The article, “Compelled to drink: Why some cannot stop,” considers recent findings by researchers Siciliano et al. that discovered individual differences in the activity of neurons in a frontal cortex to brain stem circuit that predicts the later escalation of alcohol drinking to compulsive intake in a mouse model.

“These researchers not only defined a new brain circuit involved in compulsive drinking, but showed individual differences at the level of electrical activity in the neurons that comprise this circuit,” Nixon said. “The individual differences in electrical activity predicted which mice would go on to drink compulsively after a binge-like drinking episode despite drinking the same amount of alcohol during that episode.”
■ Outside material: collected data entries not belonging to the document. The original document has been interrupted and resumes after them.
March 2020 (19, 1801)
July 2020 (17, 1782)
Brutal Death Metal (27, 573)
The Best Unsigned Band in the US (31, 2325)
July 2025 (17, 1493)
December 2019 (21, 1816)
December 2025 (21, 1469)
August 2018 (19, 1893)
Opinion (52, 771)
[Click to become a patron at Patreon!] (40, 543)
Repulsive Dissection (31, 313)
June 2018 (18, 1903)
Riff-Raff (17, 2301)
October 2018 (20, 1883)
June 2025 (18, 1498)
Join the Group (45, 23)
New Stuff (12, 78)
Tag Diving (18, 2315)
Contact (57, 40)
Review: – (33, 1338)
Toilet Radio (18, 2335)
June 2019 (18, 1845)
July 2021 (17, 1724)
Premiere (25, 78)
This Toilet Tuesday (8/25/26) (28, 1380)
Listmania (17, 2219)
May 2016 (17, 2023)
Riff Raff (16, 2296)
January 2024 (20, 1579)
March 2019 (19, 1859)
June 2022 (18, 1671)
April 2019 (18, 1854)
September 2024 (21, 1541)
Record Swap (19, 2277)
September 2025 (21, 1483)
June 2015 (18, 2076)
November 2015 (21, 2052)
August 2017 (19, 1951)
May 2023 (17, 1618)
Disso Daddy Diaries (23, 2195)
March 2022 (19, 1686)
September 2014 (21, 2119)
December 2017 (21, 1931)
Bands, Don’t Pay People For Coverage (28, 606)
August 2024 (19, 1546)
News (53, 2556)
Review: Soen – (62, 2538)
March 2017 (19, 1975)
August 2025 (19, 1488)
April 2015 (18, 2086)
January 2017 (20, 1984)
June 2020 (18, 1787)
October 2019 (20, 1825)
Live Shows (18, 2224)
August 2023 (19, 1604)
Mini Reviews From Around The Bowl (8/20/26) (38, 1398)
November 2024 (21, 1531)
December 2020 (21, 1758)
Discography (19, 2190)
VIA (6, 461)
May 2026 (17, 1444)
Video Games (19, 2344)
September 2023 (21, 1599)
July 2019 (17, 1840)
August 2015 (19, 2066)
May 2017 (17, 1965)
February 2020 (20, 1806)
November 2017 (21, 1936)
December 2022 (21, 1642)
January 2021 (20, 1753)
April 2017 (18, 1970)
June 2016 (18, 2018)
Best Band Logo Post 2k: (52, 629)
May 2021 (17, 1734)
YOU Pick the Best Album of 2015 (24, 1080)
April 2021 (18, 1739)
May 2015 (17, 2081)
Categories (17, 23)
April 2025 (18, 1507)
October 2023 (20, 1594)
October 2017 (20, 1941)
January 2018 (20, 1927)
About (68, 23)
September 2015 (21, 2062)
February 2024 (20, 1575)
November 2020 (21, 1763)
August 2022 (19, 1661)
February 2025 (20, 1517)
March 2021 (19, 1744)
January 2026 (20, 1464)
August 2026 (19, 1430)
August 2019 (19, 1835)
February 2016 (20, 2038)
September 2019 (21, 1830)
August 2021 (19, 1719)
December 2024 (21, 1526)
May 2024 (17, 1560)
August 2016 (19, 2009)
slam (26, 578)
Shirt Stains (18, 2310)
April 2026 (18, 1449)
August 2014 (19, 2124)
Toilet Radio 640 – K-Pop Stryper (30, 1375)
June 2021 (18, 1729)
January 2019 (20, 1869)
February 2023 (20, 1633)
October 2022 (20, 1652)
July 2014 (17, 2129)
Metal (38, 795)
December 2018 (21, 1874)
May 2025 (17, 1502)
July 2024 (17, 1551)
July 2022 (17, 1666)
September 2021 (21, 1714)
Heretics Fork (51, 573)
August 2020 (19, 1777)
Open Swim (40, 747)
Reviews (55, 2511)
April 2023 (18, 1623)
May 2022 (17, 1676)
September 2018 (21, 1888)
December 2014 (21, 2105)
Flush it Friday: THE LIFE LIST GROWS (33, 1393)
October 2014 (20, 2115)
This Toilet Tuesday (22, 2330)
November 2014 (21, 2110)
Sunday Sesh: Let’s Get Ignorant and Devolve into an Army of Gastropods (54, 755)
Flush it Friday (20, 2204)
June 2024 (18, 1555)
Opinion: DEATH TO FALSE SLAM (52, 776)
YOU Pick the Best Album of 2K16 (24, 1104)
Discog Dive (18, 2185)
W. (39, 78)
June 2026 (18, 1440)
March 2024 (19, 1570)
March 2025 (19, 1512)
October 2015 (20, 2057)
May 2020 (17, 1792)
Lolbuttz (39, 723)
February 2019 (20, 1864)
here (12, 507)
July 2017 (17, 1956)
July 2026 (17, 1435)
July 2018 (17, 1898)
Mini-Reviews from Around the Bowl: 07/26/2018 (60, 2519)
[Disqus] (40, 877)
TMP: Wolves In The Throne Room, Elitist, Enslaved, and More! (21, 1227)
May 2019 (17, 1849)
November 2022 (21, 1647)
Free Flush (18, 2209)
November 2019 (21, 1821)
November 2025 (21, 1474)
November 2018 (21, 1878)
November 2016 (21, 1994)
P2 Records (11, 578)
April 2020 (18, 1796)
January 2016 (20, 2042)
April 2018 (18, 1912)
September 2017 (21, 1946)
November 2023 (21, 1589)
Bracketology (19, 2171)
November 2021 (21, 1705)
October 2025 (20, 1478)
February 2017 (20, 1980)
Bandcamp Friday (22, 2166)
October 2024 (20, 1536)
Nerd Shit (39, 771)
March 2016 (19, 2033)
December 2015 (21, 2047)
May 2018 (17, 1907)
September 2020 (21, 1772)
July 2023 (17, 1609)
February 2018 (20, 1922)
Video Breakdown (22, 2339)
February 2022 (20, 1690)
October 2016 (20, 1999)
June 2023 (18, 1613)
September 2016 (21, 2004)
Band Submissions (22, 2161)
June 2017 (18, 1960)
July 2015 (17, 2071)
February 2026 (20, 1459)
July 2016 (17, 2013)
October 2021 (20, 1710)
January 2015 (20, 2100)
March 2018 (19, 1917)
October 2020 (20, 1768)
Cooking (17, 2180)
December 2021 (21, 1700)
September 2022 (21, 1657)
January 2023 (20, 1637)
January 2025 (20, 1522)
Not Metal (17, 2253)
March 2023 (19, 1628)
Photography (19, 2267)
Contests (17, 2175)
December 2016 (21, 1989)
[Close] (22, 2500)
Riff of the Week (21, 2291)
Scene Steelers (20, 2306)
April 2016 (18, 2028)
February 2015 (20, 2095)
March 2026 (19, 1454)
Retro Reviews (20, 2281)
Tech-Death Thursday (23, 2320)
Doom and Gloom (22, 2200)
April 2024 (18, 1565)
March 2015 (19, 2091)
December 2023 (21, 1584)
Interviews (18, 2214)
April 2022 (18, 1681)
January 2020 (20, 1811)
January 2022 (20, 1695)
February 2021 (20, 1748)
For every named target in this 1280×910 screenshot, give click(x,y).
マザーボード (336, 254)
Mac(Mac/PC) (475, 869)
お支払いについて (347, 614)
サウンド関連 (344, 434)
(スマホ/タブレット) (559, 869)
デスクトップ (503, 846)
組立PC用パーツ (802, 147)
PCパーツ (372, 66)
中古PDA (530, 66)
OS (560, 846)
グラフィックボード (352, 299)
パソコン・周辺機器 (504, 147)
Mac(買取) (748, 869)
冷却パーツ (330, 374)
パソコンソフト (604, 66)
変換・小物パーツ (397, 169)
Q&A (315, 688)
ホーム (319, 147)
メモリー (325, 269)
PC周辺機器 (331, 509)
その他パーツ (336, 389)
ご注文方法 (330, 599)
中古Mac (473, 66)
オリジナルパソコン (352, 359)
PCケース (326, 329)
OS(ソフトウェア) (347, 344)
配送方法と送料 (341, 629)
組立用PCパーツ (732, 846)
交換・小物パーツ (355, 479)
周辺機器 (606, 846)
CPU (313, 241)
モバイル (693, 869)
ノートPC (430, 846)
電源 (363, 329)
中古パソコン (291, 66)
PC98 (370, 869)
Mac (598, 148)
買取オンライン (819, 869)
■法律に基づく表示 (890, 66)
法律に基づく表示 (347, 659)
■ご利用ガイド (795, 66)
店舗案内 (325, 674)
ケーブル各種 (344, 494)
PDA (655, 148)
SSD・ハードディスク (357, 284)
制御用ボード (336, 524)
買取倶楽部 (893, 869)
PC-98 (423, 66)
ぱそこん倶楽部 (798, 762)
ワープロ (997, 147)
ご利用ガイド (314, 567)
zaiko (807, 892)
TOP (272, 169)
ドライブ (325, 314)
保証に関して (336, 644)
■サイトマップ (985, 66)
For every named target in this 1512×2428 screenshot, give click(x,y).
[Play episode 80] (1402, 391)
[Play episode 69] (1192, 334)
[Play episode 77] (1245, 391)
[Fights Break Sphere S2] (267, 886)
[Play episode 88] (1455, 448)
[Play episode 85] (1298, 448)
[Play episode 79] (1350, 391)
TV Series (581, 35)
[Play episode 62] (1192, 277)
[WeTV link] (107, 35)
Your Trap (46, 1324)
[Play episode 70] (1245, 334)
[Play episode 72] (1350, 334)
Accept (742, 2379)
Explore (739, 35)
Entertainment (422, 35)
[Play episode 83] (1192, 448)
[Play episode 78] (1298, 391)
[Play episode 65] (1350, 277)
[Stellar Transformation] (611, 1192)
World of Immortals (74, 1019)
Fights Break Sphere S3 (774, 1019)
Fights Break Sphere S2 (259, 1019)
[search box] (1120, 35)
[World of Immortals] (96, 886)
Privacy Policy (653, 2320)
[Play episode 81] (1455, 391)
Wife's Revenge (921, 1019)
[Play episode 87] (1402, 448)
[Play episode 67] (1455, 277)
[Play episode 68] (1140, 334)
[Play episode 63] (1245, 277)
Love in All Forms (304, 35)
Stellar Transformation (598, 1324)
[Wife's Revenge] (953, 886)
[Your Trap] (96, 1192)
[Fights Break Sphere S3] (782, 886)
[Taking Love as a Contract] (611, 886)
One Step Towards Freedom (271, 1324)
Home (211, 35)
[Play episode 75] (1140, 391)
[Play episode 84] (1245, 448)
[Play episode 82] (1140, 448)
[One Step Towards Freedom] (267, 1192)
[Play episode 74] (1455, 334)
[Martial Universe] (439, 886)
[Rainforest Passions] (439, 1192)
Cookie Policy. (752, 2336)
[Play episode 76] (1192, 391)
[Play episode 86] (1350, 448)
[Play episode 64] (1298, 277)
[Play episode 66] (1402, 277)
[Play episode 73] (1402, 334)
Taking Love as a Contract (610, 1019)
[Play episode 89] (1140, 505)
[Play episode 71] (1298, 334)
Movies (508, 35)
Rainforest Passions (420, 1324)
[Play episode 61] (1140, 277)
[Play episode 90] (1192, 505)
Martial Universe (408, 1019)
The research group previously found that this circuit is important for responses to aversive events, and they have now asked why aversive outcomes don’t deter everyone from drinking alcohol. These new findings point to a neurological explanation for why only some mice continue to drink alcohol even when it comes with negative consequences.

“They found these differences in circuit activity before mice developed compulsive drinking behavior,” Mangieri said. “In other words, some mice had a biological predisposition that made them susceptible to developing alcohol drinking behaviors that are similar to humans with AUD.”

The researchers said the work has important implications. It has potential as a biomarker of propensity to develop severe AUD based on electrical activity. Also, the discovery of this circuit’s role in compulsive drinking suggests that there may be novel pharmacological targets that could be identified and developed for the treatment of AUDs.